The mounting financial stress facing health systems is curbing M&A transactions among software and technology companies that focus on providers and payers.
Venture capital investments in healthcare information technology dropped to $451 million in the fourth quarter, a decrease of more than 75 percent from the quarterly average in 2021, according to the latest PitchBook report. In 2022, the value of venture capital deals in the healthcare IT sector reached $5.4 billion, down 35 percent from the year before. In private equity, deal count in 2022 also dropped 30 percent from 2021, according to the report.
“Health system leaders are preoccupied with stemming the financial losses and ensuring they have the operating cash to keep business lines open,” Rebecca Springer, senior analyst at PitchBook, wrote in the report. “They are, accordingly, hesitant to devote resources to unproven solutions or clinical improvements that do not deliver an immediate financial return on investment.”

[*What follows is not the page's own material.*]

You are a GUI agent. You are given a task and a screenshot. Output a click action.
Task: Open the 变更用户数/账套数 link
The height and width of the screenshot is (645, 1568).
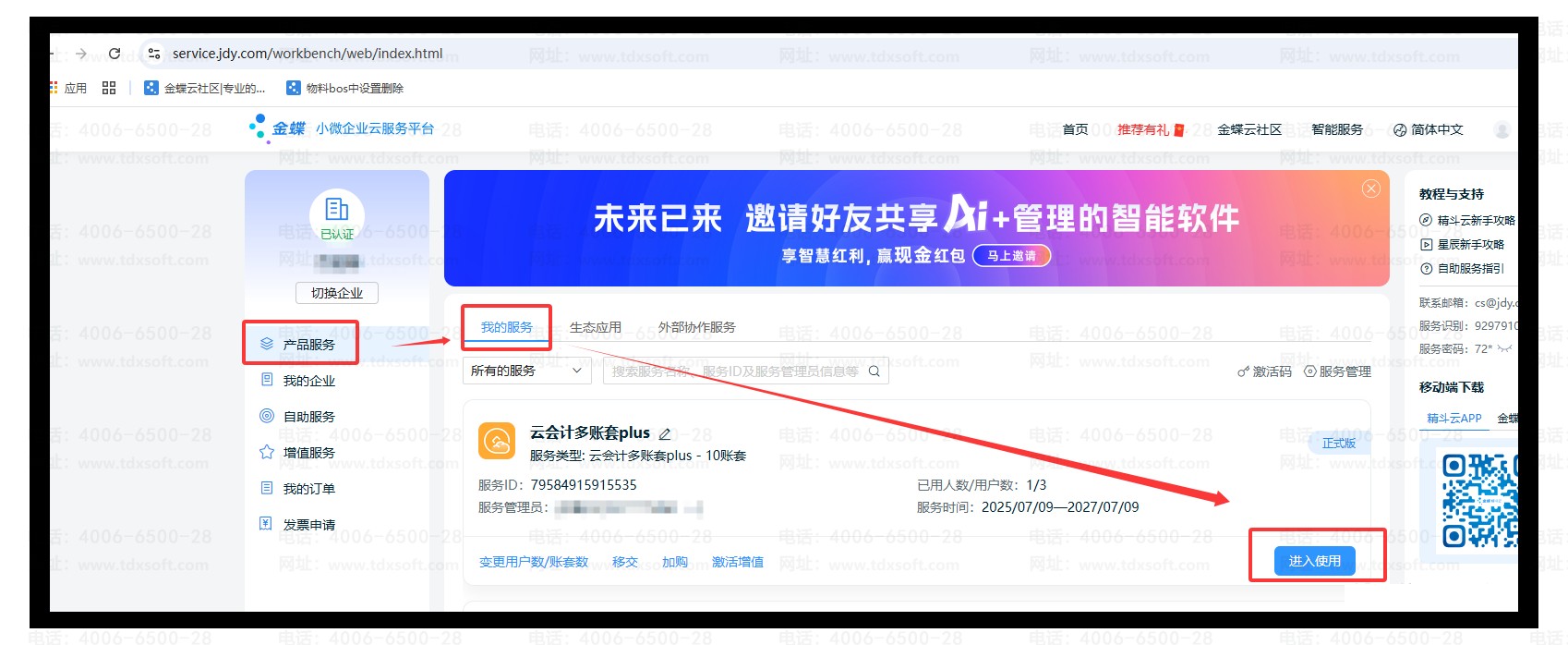(x=534, y=562)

The long sell cycle is another factor that contributes to the slowdown in healthcare IT deals. Health system sell cycles are typically around 12 months and require extensive administrative reviews. “In an environment wherein the demand for venture capital is significantly outpacing supply, administrators understandably worry that they will partner with a vendor only to see the company fold because it fails to achieve positive cash flow or raise additional capital,” Springer wrote.

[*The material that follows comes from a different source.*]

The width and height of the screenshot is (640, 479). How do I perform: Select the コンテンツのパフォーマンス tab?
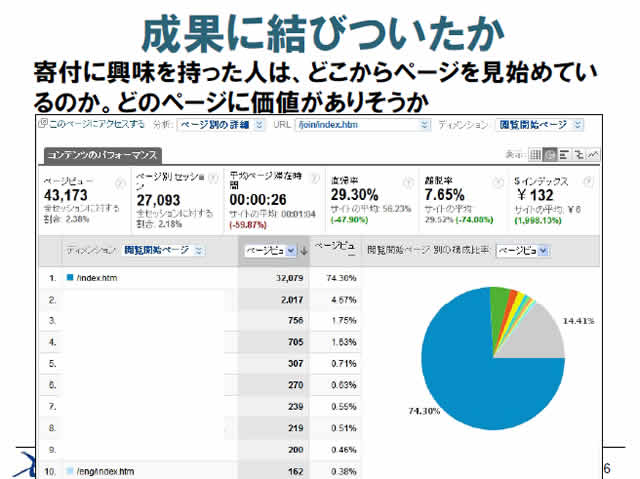tap(100, 156)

Since the onset of the Covid pandemic, healthcare systems have been plagued by a shortage of workers and rising labor costs. Early signs have pointed to a hit to healthcare services involving generalist and multispecialty providers, and physician practice management. Not surprisingly, the sluggish economic environment is trickling down to technology providers serving the industry.
For example, electronic health record (EHR) and clinical information vendors are critical in the healthcare IT sector. Both deal value and deal count in EHR and clinical information have been declining since the second quarter, according to the PitchBook report. Start-ups specializing in EHR and clinical information raised only $84 million last quarter, the lowest since 2020.
Software companies that help healthcare providers improve operation efficiency have also seen a slow down in investment activities in the past year. These companies help support all administrative aspects of managing a healthcare practice, including managing supply chains and contracts.
The exit environment has come down from its peak in 2021. Last year, venture capitalists and private equity firms exited a total of 48 companies in healthcare IT, down over 50 percent from 2021 and down 34 percent from 2020. “This has a knock-on effect on private capital availability, because without substantial distributions from previous fund commitments, [allocators] lack new capital to deploy,” according to Springer.